■ Required task 1
Set down the passage of the networking forum thread starting with "Now, I am looking" and going on through "capsmanrouter-2024-01-16.rsc (15.6 KB)", word for word.
■ Required task 2
List every post date and time given in the networking forum thread.
■ Required task 3
Continue the forum thread about the thermostat polling error and the network setup from the point where it stops.

Basically, once you have CAPsMAN forwarding working, unwinding it is likely tricky . But basically requires changing the cAP’s too. e.g. VLAN trunk to the APs, and then use CAPsMAN to set the VLAN ID for various SSID pushed when using local-forwarding. But that’s a different model of operation than you’re setup/used to.

Ca6ko · August 29, 2023, 5:39am

For what reason do you have an additional route created to the network address on the bridge?

If your network is 192.168.111.0/24, then 192.168.111.0 is a network address and cannot be used as a host address.

There are fewer bridge MTUs on the device than MTU interfaces.

The path to the 192.168.110.0/24 network was through the Shelly bridge, now it is through the main bridge.

When creating static routes, you specified two gateways for the network. This means that the Router will share the load between these gateways.
In general, there are many inaccuracies and small errors.

Jenswizzard · August 29, 2023, 5:39pm

Well, the idea behind that was: Route the Shelly - Wifi to my Fritzbox to the internet (for devices to pull FW Updates and such) and route it to the Main WiFi, so my control system could talk to it. Same goes for the guest WiFi. How would I improve on this?

Jenswizzard · January 17, 2024, 2:13pm

So, sometimes, Projects take a bit longer and need to be postponed, but I still got an Issue here:
I am trying to send a GET Request from a control server to some smart home devices (thermostats to be exact) and doing so I get an “Error 400 - Bad request” reply.
Shelly - TRV_Poll_Status - Error Polling Status: Crestron.SimplSharp.Net.Http.HttpException: HTTP/1.0 400 Bad Request
Server: lwIP/2.1.2 (http://savannah.nongnu.org/projects/lwip)
Content-Type: text/html
at Crestron.SimplSharp.Net.Http.HttpClient.Dispatch(HttpClientRequest aRequest)
at Shelly_Integration.Shelly.TRV_Poll_Status(String Device_IP, String Username, String Password)
at UserModule_SHELLY_TRV_V3.UserModuleClass_SHELLY_TRV_V3.POLL_OnPush_1(Object EventInfo)
at Amib.Threading.Internal.WorkItem.n()
at Amib.Threading.Internal.WorkItem.Execute()
at Amib.Threading.SmartThreadPool.f(WorkItem A_0)
at Amib.Threading.SmartThreadPool.r()

Talking to the manufacturer, this might be due to some “fragmentation” and the lwIP service not liking this, pointing to some “network” issue. That’s why I am here. I can connect with a browser just fine to all those thermostats, but not with my control system. If a TRV sends an URL Out on it’s own, it arrives in the control system and is processed just fine.

Now, I am looking for a way to improve this. This is my network topology:

The CRS3112-4C-8XGM-RM is acting as a core switch, central router and Capsman - Manager with this config:
swicht-keller-2024-01-16.rsc (5.52 KB)
The CRS328-24P-4-S+ are basically my access layer switch, here is one example config:
capsmanrouter-2024-01-16.rsc (15.6 KB)

■ Listing
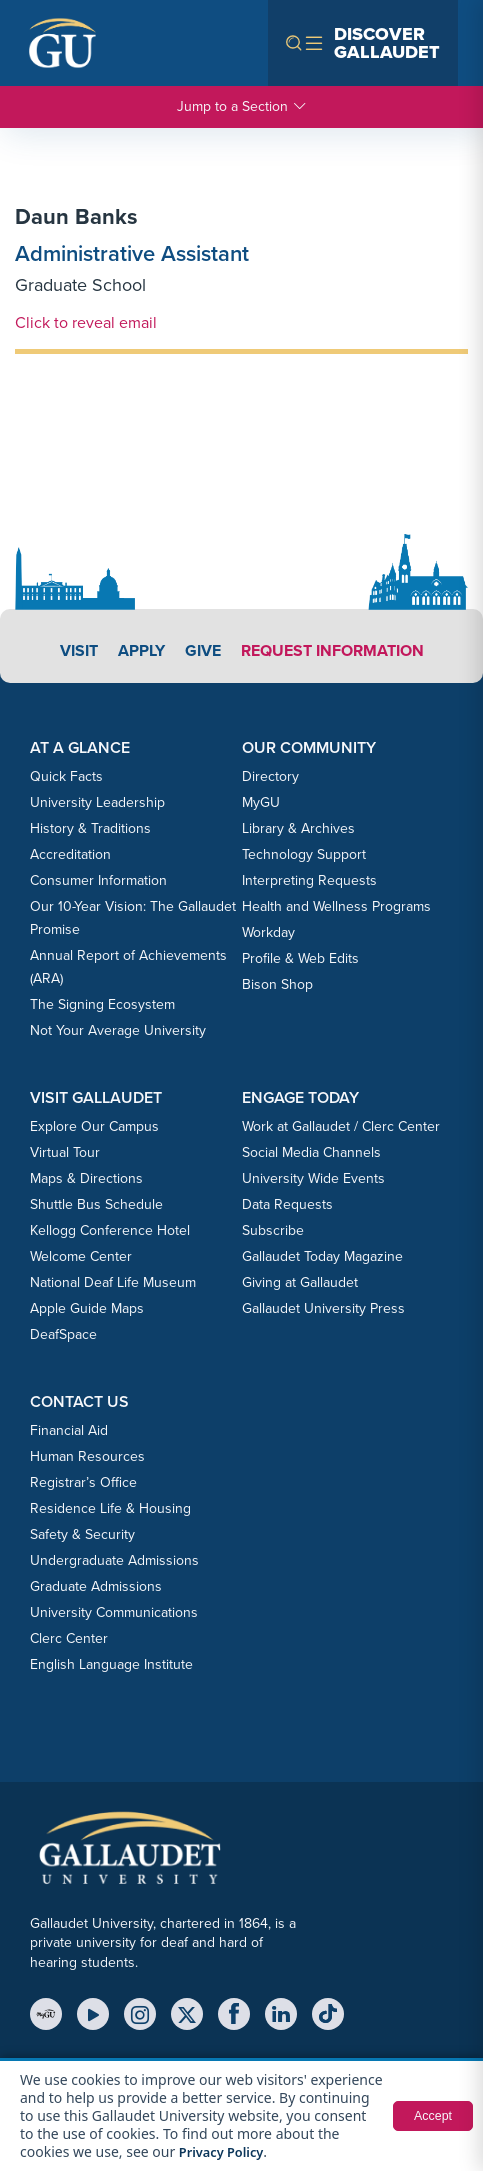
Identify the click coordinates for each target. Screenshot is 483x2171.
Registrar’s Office (83, 1482)
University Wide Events (313, 1178)
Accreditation (70, 854)
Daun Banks (76, 216)
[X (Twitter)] (187, 2014)
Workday (268, 932)
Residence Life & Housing (110, 1508)
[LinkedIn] (281, 2014)
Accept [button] (430, 2116)
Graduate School (80, 285)
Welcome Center (81, 1256)
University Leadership (97, 802)
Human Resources (87, 1456)
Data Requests (287, 1204)
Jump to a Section (242, 107)
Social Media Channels (311, 1152)
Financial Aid (69, 1430)
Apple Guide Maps (87, 1308)
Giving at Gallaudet (300, 1282)
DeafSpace (63, 1334)
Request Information (332, 650)
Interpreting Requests (309, 880)
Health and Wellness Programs (336, 906)
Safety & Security (82, 1534)
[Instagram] (140, 2014)
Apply (141, 650)
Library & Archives (298, 828)
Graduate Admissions (96, 1586)
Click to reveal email (86, 322)
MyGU (261, 802)
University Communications (114, 1612)
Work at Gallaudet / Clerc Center (341, 1126)
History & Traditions (90, 828)
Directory (270, 776)
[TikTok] (328, 2014)
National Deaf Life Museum (113, 1282)
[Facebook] (234, 2014)
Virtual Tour (65, 1152)
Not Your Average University (118, 1030)
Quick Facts (66, 776)
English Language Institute (111, 1664)
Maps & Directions (86, 1178)
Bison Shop (277, 984)
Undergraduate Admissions (114, 1560)
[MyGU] (46, 2014)
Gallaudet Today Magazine (322, 1256)
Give (203, 650)
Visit (79, 650)
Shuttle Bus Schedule (96, 1204)
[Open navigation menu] (363, 43)
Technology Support (304, 854)
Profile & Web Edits (300, 958)
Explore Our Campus (94, 1126)
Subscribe (273, 1230)
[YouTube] (93, 2014)
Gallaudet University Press (323, 1308)
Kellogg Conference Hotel (110, 1230)
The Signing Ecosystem (102, 1004)
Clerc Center (69, 1638)
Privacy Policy (292, 2151)
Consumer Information (98, 880)
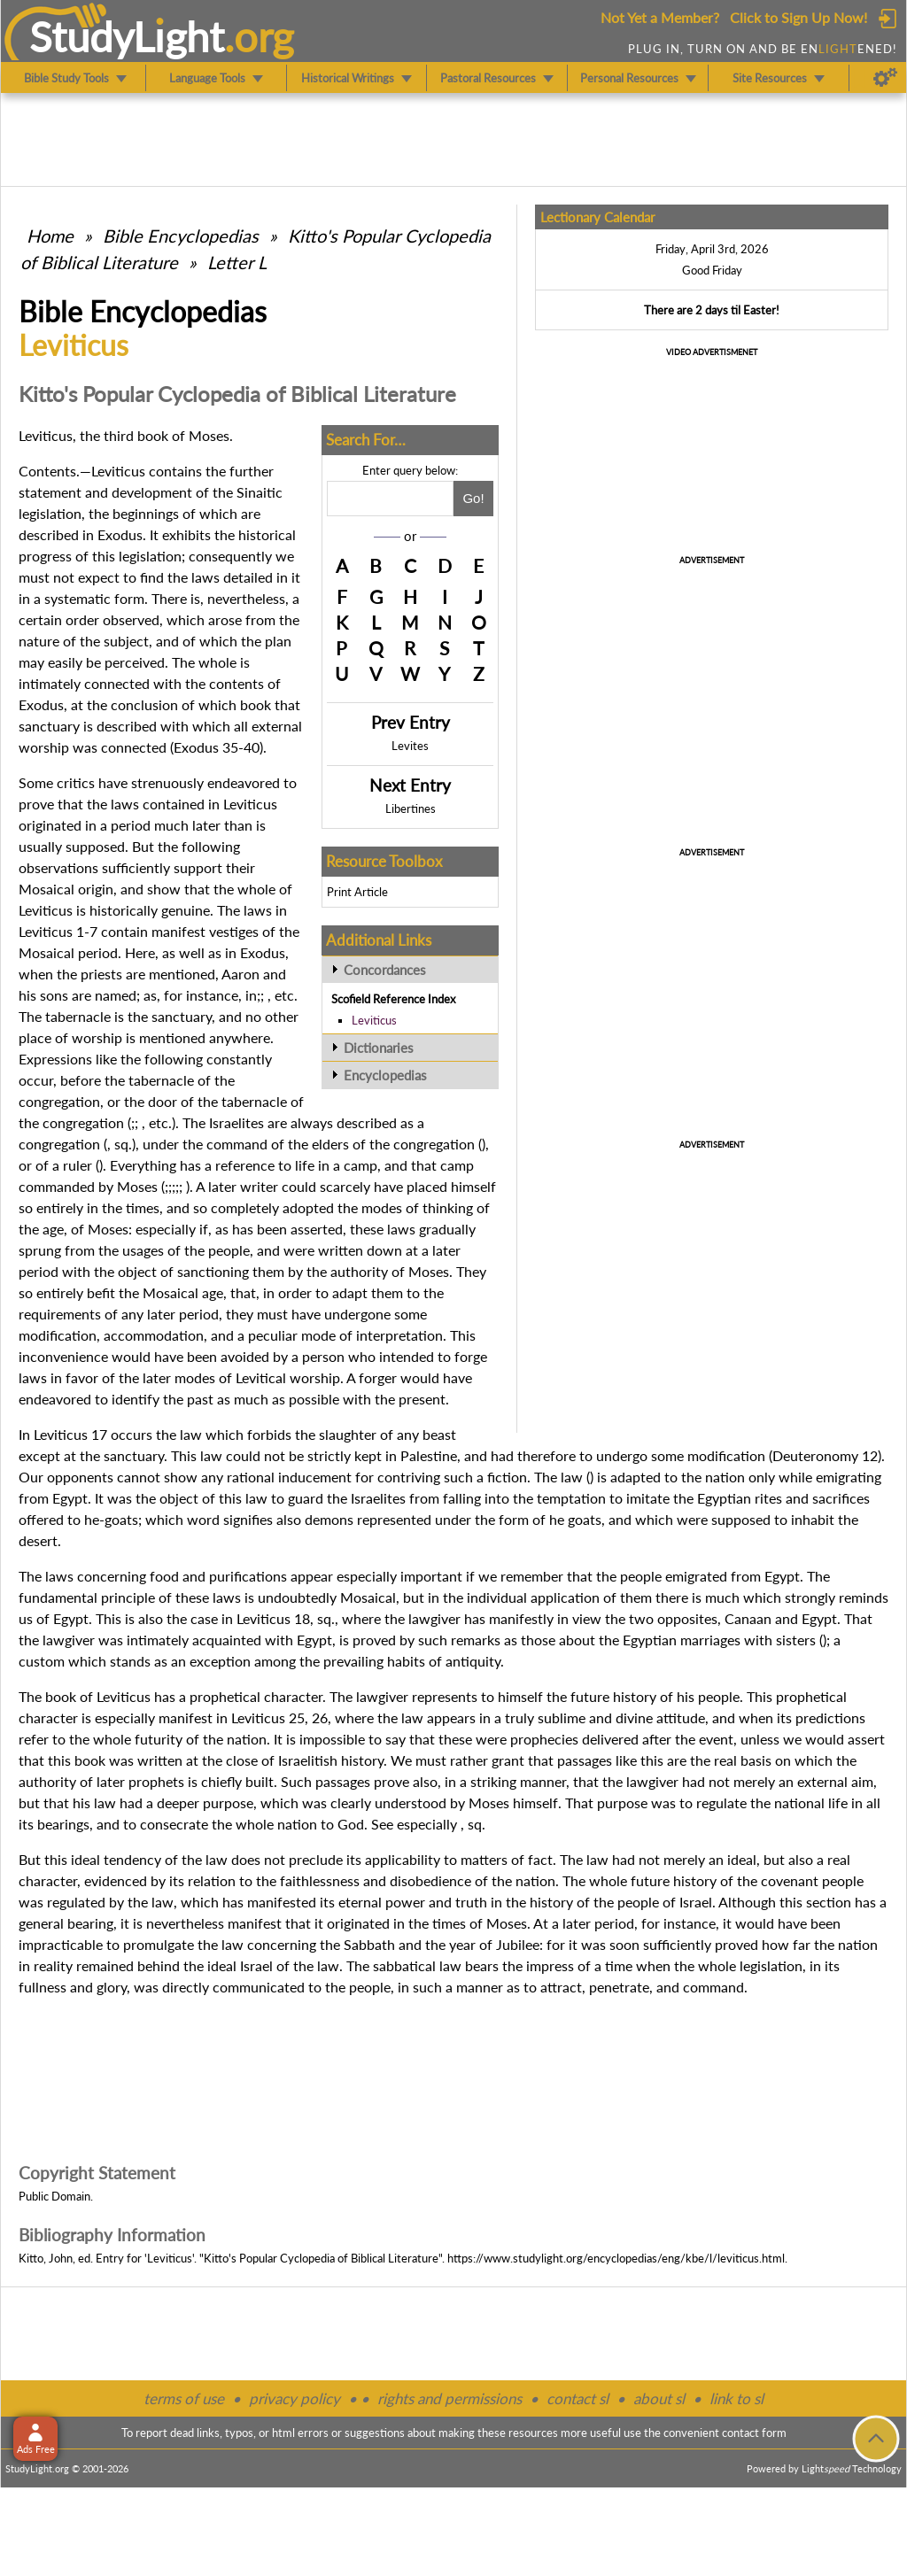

■ Task response 1
Now, I am looking for a way to improve this. This is my network topology:

The CRS3112-4C-8XGM-RM is acting as a core switch, central router and Capsman - Manager with this config:
swicht-keller-2024-01-16.rsc (5.52 KB)
The CRS328-24P-4-S+ are basically my access layer switch, here is one example config:
capsmanrouter-2024-01-16.rsc (15.6 KB)

■ Task response 2
August 29, 2023, 5:39am
August 29, 2023, 5:39pm
January 17, 2024, 2:13pm

■ Task response 3
and then, aside from the config they receive by the Capsman, I fiddled a bit on the hap ACs:
ap-keller-2024-01-16.rsc (7.56 KB)
The control system is plugged to the core switch and the TRVs are all over the building, connected to the “Shelly” WiFi. So, the path is always: Core → Access - Switch → Access - Point. (The APs on the CRS112s are outside, so a TRV should not try to connect there).

Any ideas on which screws to turn?

Amm0 · January 17, 2024, 2:58pm

Use /tool/sniffer, and see what’s actually happen with the GET requests. You’d just care about the MTU and packet size.

But if it’s getting an HTTP error back, it means the packets got there & TCP was established – that does not strike me as a “network issue”. If it was not connecting at all…different story.

Jenswizzard · January 18, 2024, 2:23pm

So, I did some wire-sharking and this is the result:
both to TRV.JPG
Measured on a Mirror - Port of the control system and my laptop on the very same switch.
My Laptop is 192.168.110.33 and sends the Status - request with 451 bytes, which this TRV - Device likes.
The Pro3 sends the same GET with 60 Bytes and this is not liked by the TRV, for what reason ever. I guess this rules out any network issues, or am I wrong here

Amm0 · January 18, 2024, 2:50pm

Yeah I’d think so. Your no where the MTU, and even below the lowest TCP MSS.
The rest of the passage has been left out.